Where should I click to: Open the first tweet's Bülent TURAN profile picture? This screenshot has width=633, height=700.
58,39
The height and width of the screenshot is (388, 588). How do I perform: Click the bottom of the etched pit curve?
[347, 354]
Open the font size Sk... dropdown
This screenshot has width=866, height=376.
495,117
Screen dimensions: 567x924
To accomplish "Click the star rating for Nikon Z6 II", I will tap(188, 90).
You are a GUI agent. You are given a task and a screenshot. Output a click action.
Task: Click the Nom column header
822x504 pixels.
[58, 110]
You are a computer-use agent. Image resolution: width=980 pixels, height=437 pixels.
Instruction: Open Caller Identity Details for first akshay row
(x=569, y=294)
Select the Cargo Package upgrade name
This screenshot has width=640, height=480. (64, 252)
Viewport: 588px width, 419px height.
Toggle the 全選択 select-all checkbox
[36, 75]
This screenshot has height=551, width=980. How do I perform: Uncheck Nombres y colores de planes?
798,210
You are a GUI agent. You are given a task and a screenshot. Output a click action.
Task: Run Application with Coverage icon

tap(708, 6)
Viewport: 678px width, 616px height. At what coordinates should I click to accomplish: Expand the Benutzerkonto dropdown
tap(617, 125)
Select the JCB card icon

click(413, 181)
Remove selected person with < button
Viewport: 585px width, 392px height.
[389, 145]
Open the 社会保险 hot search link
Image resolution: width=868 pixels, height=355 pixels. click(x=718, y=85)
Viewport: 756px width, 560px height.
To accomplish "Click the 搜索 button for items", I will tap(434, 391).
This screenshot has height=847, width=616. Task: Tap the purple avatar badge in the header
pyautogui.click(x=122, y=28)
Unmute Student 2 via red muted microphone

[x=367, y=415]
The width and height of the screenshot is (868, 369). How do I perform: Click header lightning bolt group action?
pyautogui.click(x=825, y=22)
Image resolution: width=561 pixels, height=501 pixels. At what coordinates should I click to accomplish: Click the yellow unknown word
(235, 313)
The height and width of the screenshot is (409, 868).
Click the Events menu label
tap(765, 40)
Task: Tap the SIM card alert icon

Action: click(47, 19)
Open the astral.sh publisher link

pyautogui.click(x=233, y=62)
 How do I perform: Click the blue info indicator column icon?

--------------------------------------------------

Every line above with the string "will" in it needs to be copied.

* **Exercise result**:
To accomplish "Click the star rating for Nikon Z6 II", I will tap(188, 90).
To accomplish "Click the 搜索 button for items", I will tap(434, 391).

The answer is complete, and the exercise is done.